ENGL 474: Special Topics in Rhetoric and Composition (Rhetorics of Health and Ability)
Professor Cohen
Rhetorics of Health and Ability will provide an introduction to and discussion of the ways scholars talk about representations of health, illness, and dis/ability, as well as the work that those representations do in our culture. My aim for the course is that we are all better able to recognize and interpret that work and how it shapes our awareness and expectations of ourselves and the people we share space with. To that end, we will be reading some writing in the fields of both Rhetoric and Disability Studies as well as reading and viewing representations of illness and disability in popular media.
Class discussion will necessarily include difficult topics, including stigma, illness, and death. Though some of these discussions are potentially unpleasant, part of the work of the course will be to understand how the stories we encounter shape our thoughts and feelings on these topics.

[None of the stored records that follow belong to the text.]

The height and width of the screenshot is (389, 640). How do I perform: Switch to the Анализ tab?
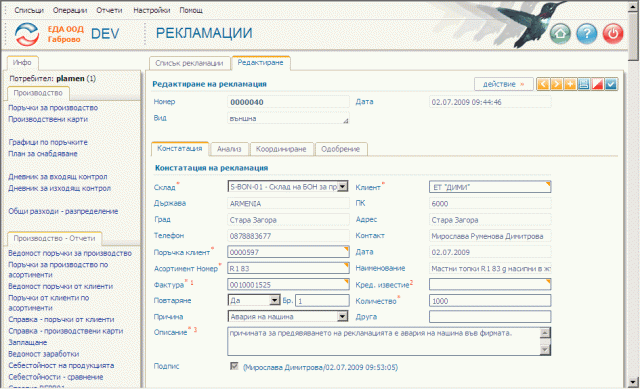click(x=229, y=149)
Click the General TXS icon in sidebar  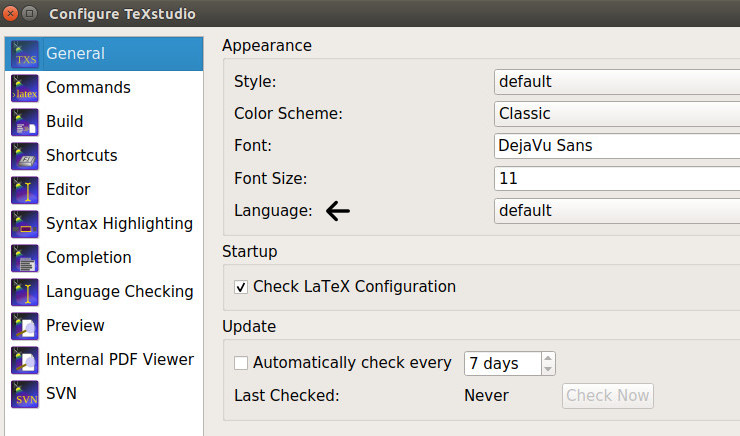25,54
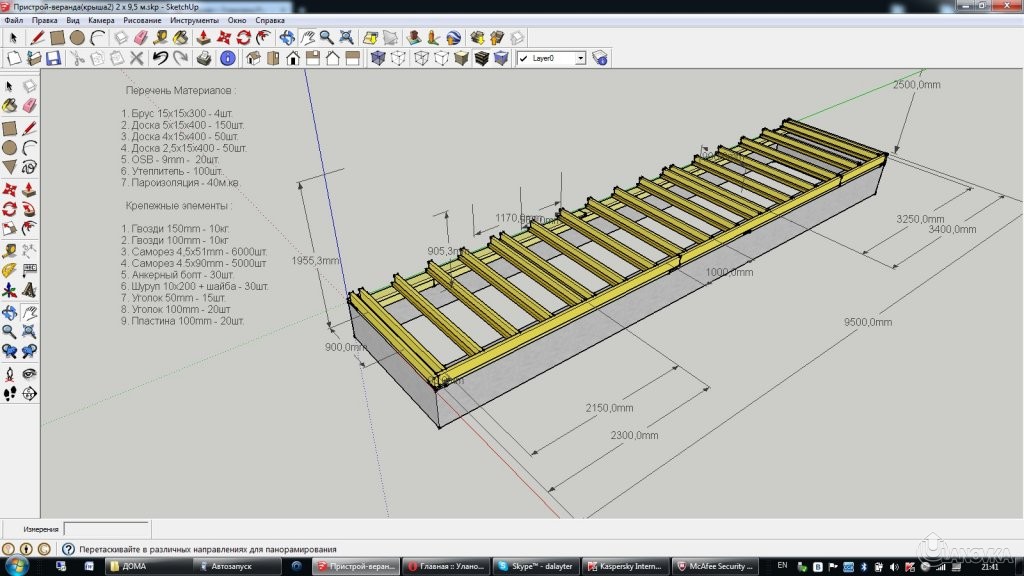This screenshot has width=1024, height=576.
Task: Enable X-Ray face style
Action: (x=378, y=59)
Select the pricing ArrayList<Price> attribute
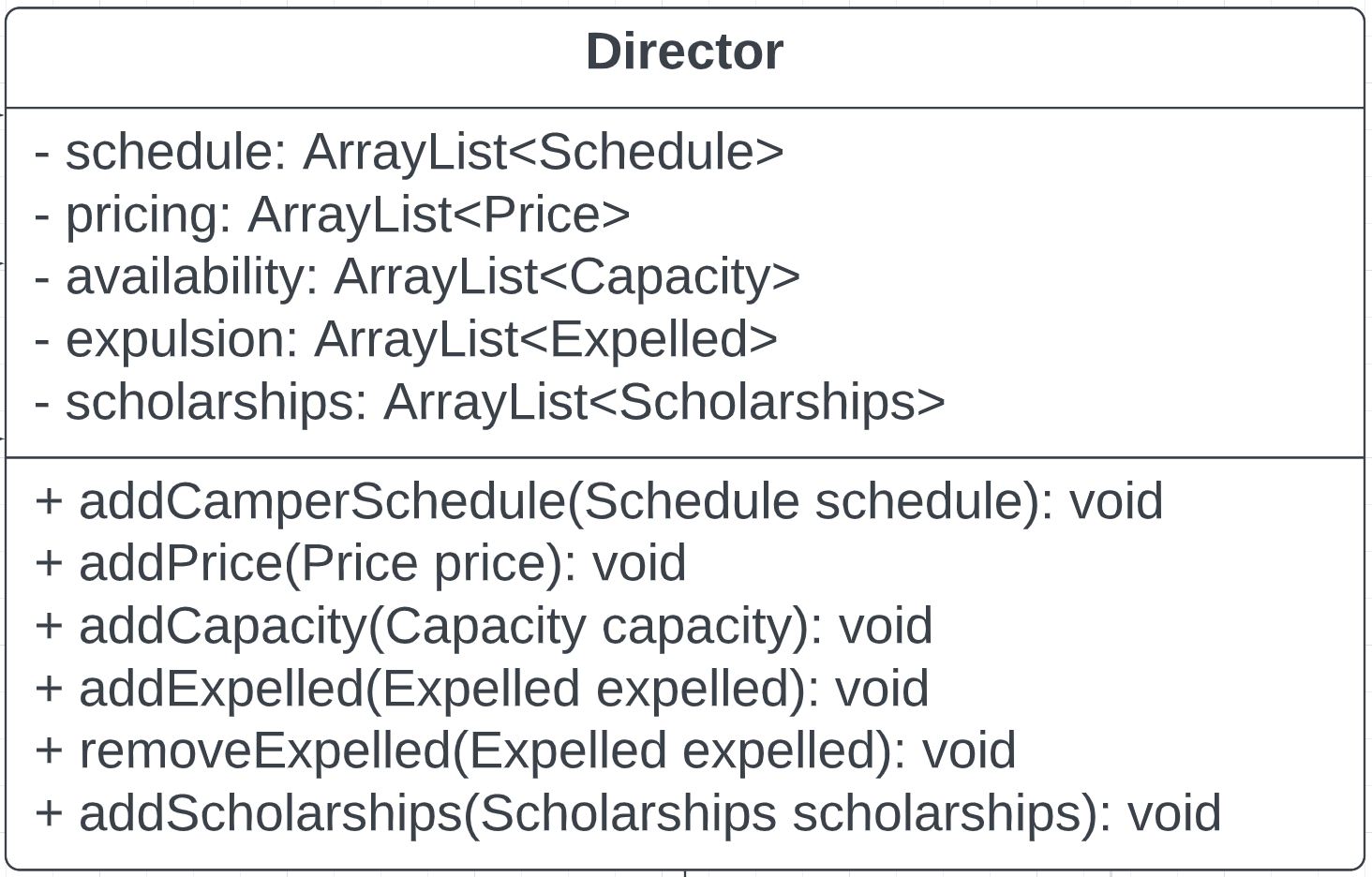The width and height of the screenshot is (1372, 877). (332, 215)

ENGL 487W: Senior Seminar / The American Novel from 1900-1945
Professor Miller
This course concerns the development of the American novel between 1900-1945, a period of artistic innovation characterized by Modernism in art. Writers such as Willa Cather, F. Scott Fitzgerald, Ernest Hemingway, William Faulkner and Richard Wright, among others, experimented with new artistic forms that might best portray what it means to be human in a rapidly changing world. We will examine American novels now considered as modernist masterpieces in order to arrive at some interpretive understandings of these works. The course’s format—a combination of lecture and discussion—is designed to guide students toward critical reading and analytical thinking. We will analyze the structure and content of these novels while placing them as well within their biographical, cultural and literary/historical contexts. Note that ENGL 487 will have different writing expectations from ENGL 433 in keeping with the demands of the senior seminar.